* _TRABAJO REQUERIDO_:
A – Según la entrevista con Jean-Pierre Bernés, ¿en qué año llegó él a Buenos Aires y con qué cargo?
B – Retoma la entrevista con Jean-Pierre Bernés y continúala a partir de su última frase.

* _TEXTO PROPORCIONADO_:
+---+
La memoria de Borges. Una entrevista con Jean-Pierre Bernés

En una especie de juego borgiano, el editor y traductor de las obras completas de Borges en francés no sólo parece un personaje de Borges obsesionado con Borges, sino que guarda cierta semejanza física con él. Ello, sumado a su vasta erudición sobre la obra del autor argentino, hace inevitable que al hablar con Jean-Pierre Bernés se sienta el eco de la voz de Borges. Así sucede en esta entrevista.

Entrevistar a una persona como si se tratara de dos. La experiencia es turbadora. Primero, sobrecoge el parecido físico. La misma calvicie, un aire ascético de monje budista, la sonrisa mordaz, una mirada huidiza. A la semejanza de los cuerpos hay que sumarle la convivencia de ambos en una casona del siglo XVIII donde lo más palpable son las ausencias. Una morada que es, a la vez, un museo, una prisión o una bóveda. Es aquí, en su casa familiar de Audenge, un pueblo ubicado a pocos kilómetros de la ciudad de Burdeos en el sur de Francia, donde Jean-Pierre Bernés, su propietario de setenta y cuatro años, acumuló un archivo vasto y heterogéneo sobre Jorge Luis Borges. Ambos hombres ocupan el mismo espacio, pero no de la misma manera. Bernés ha hecho de cada rincón un lugar sagrado. Borgiano. En cambio, el escritor argentino, muerto en 1986, es el espectro que tomó posesión del lugar y condenó a su dueño “a ser la memoria de Borges”.

Jean-Pierre Bernés, traductor y director de la edición de las obras completas de Borges en la colección de referencia Bibliothèque de la Pléiade —el Olimpo de la literatura mundial—, vive en comunión secreta con el escritor. Para el responsable de la canonización de Borges en papel biblia, se trata “del encuentro más bello de mi vida. Más que un encuentro, una marca del destino”. 

Todo comenzó en Buenos Aires, adonde Jean-Pierre Bernés, con treinta y cinco años en 1975, llegó como consejero cultural de la Embajada de Francia. Era un joven y brillante hispanista, profesor en la École Normale Supérieure de París. Entonces soñaba con conocer a Borges, que figuraba en el programa de sus enseñanzas. Lo encuentra durante una cena mundana en la casa de las hermanas Grondona —Mariana y Adela, de quienes Borges era muy amigo—, y cuando acompaña al poeta de vuelta a su departamento, este lo somete a un desafío literario: “¿Cómo es posible que se pueda hacer rimar “jusqu’au” y “Vasco”? Cuando usted descubra quién es al autor, avíseme”. Se trataba de un verso de Stéphane Mallarmé. Bernés lo llamó días después para darle la respuesta correcta, que fue sólo el pretexto para iniciar una larga amistad y recoger confidencias que él cuenta en su libro: J. L. Borges: la vie commence...
+---+
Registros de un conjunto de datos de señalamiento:
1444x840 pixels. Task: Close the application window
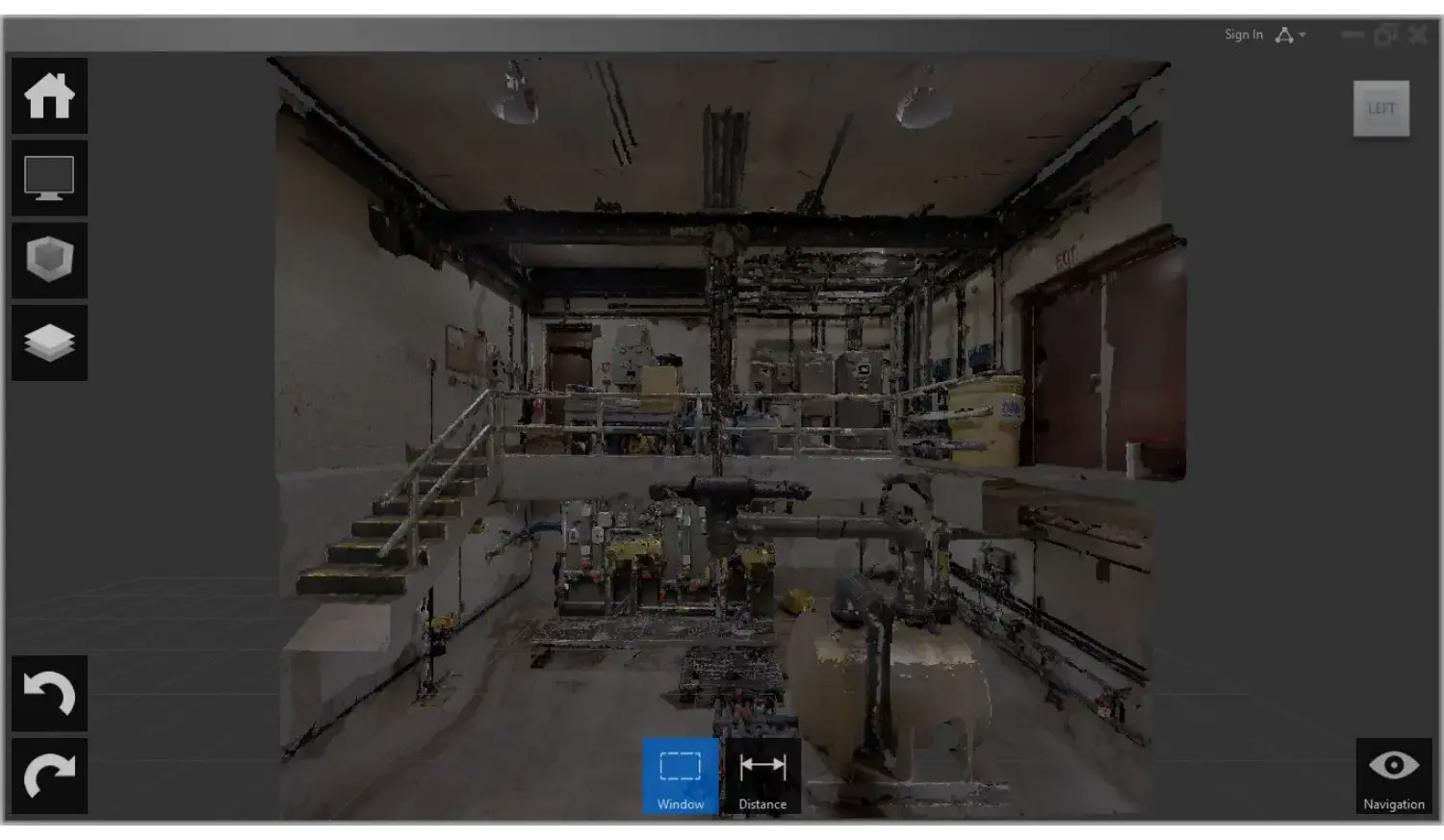tap(1418, 35)
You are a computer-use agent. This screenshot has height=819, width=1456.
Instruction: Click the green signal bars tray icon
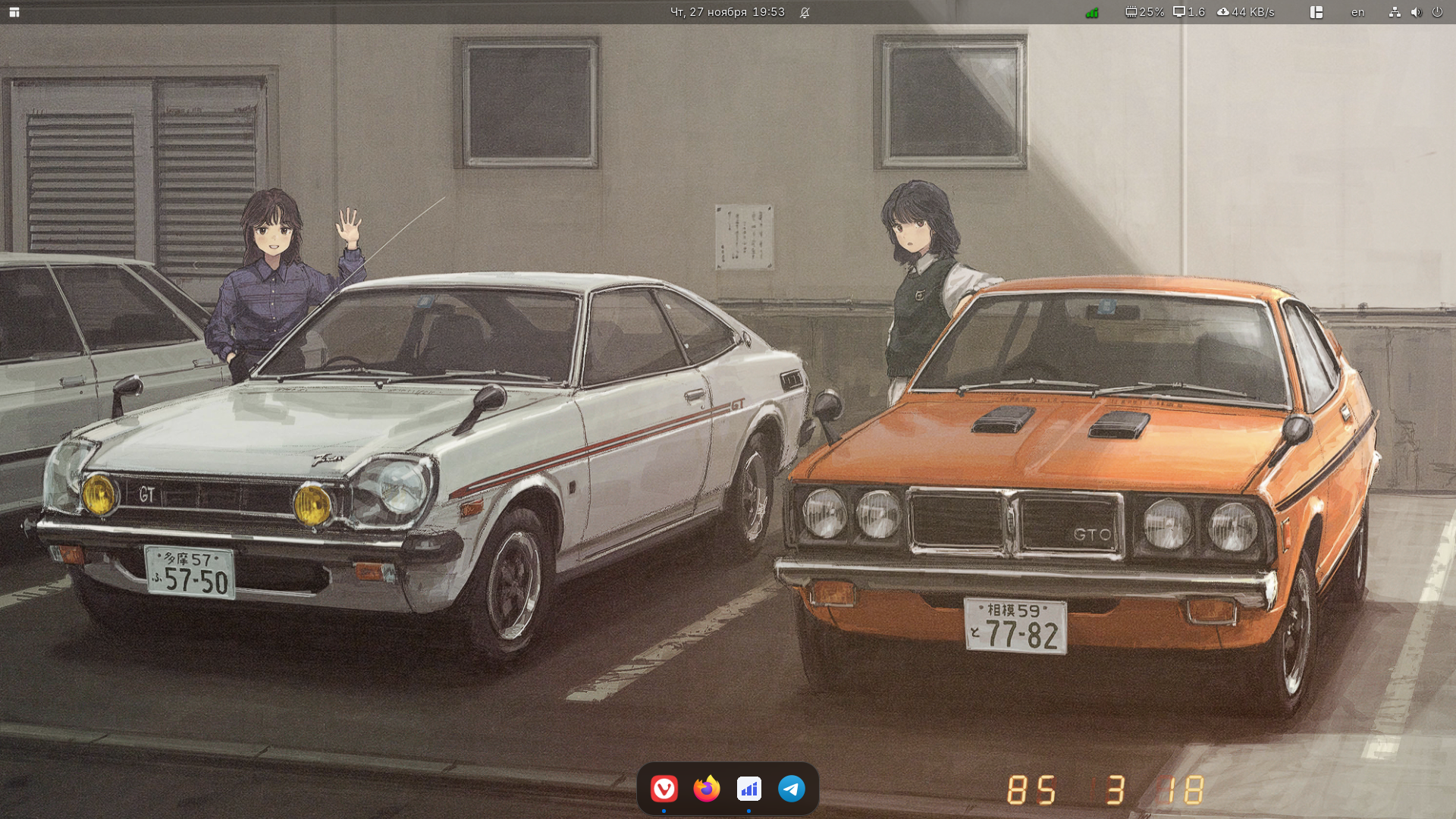click(1092, 12)
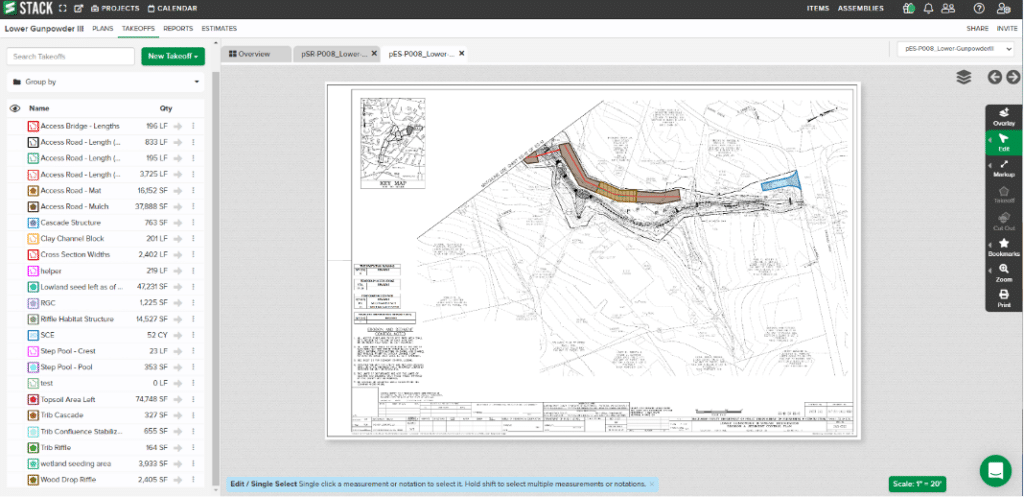Click the Search Takeoffs field
Screen dimensions: 1024x497
(x=70, y=57)
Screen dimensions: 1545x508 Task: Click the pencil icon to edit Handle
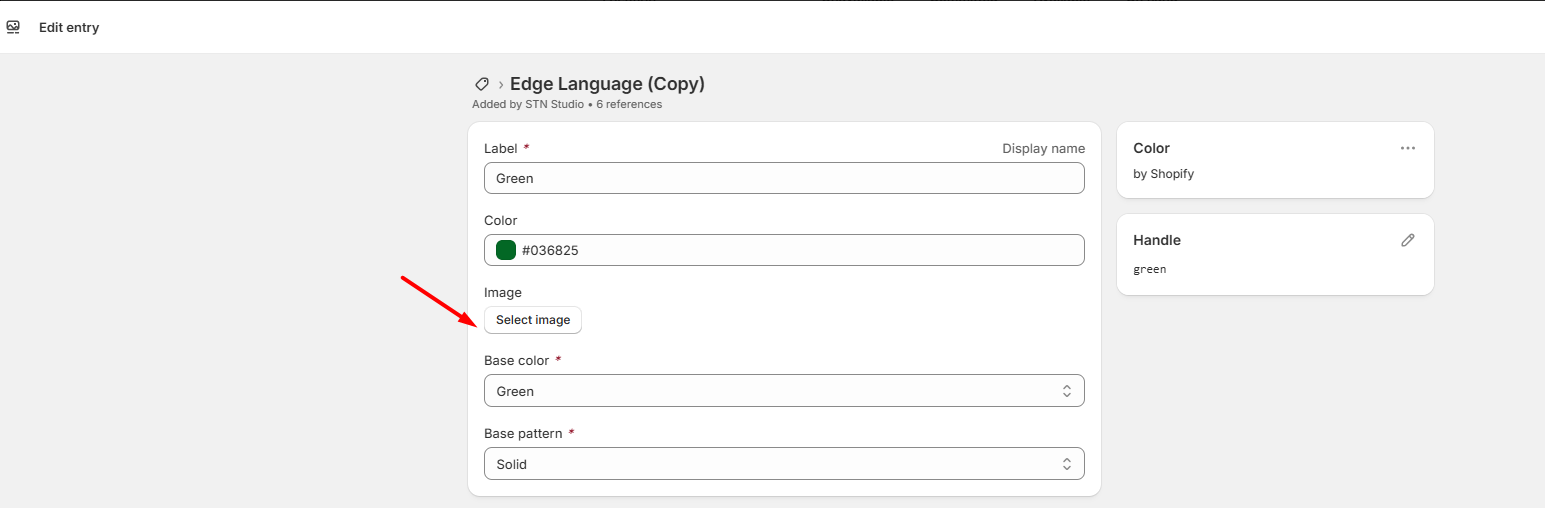pos(1408,240)
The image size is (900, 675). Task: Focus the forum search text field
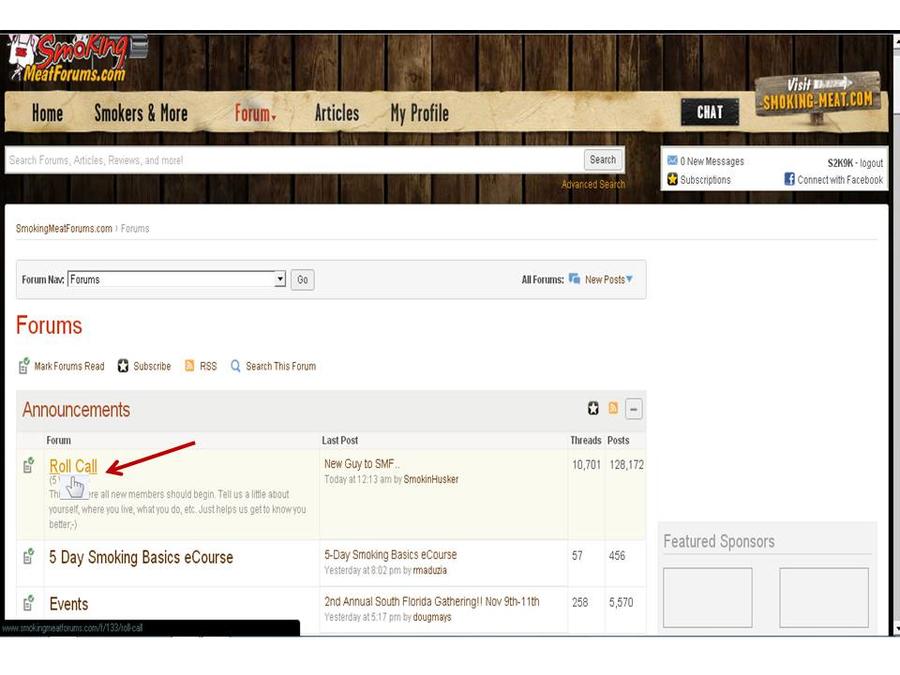(x=290, y=160)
+---+
* _RESULTADOS ESPERADOS_:
A – En 1975, como consejero cultural de la Embajada de Francia.

B –
—¿Sabe por qué se titula así el libro? Es en honor a un soneto burlesco de Quevedo que condensa las infinitas miserias de la vida en estas pocas palabras: “La vida empieza en lágrimas y caca”. 

Una cita escatológica que, cuenta Bernés, Borges solía evocar. 

“Esta es la casa de los cuatro pianos”, dice Bernés —el cuerpo tenso, las manos firmes—mientras se sienta ante uno de ellos ubicado en la recepción. Apoya sus dedos en el teclado como si fuera a librar batalla y, con la violencia de un poseído, comienza a tocar un tango, género musical que para Borges era “la única contribución argentina a la cultura… o a la incultura del mundo”. El escritor le transmitió la pasión por el tango, “no el tango sentimental que él consideraba como ‘lamentaciones de cornudos’, sino el de los compadritos”.

—Borges se autoproclamaba “el arqueólogo del tango”, y agregaba: “Y usted será el arqueólogo del arqueólogo”— cuenta Bernés que le dijo el escritor, y él cumplió con aquel mandato. Posee alrededor de mil partituras de tangos y milongas, sumadas a las de música clásica, que practica hasta tres horas por día. 

Las paredes del living de esta gran propiedad de catorce ambientes están cubiertas con telas marroquíes de seda de colores claros: naranja, celeste, amarillo, rosa con tenues tintes de rojo, todas reforzadas con ribetes cobrizos. Se trata de retazos de los cinturones de Fez que vestían las novias el día de su casamiento. Es que Bernés no sólo dio clases de español en la universidad de Rabat, sino que también enseñó el francés a las hijas del rey de Marruecos, país donde vivió seis años. Es autor de tres libros sobre las artes decorativas marroquíes. Esta pasión por un arte vivaz y festivo contrasta con el encanto triste de una casa demasiado oscura. Un porche que da a un jardín rodea la construcción y sus pequeñas ventanas están pintadas de color lavanda. Las estatuas de los dioses griegos Apolo, Orfeo y Artemisa cercan la propiedad. 

Una casa, su patria chica, donde sus antepasados lo custodian y Borges lo habita.

Al escritor argentino no bastaba con traducirlo, como lo hizo Bernés en sus dos tomos de la Pléiade; también había que descifrar sus silencios y comprender sus paradojas.

—Era una esponja literaria, daba sobrenombres a todo el mundo, incluidos los más crueles, y le gustaba sembrar indicios aquí y allá. Me pedía dejar errores en ciertas traducciones de sus textos anteriores a las mías. Esto lo hacía reír. Decía que su obra sería enriquecida por los errores de traducción y que el traductor y el lector escribirían la versión definitiva. Tenía una memoria sorprendente para los textos. Dictaba, luego escuchaba y corregía muchas veces la puntuación, comenzando por los puntos, las comas y luego las mayúsculas. A veces, yo incurría a propósito en errores durante mis lecturas y él me corregía. ¡Su memoria era prodigiosa! 

Bernés trabajó catorce años, de 1984 a 1999, en la preparación de los dos tomos consagrados a Borges. El primero fue publicado en 1993 y el segundo no pudo conocerse hasta 2010, debido a dos procesos que inició, y perdió, María Kodama, su viuda, para impedir la reimpresión. Alegaba que había errores en algunas fechas y citas.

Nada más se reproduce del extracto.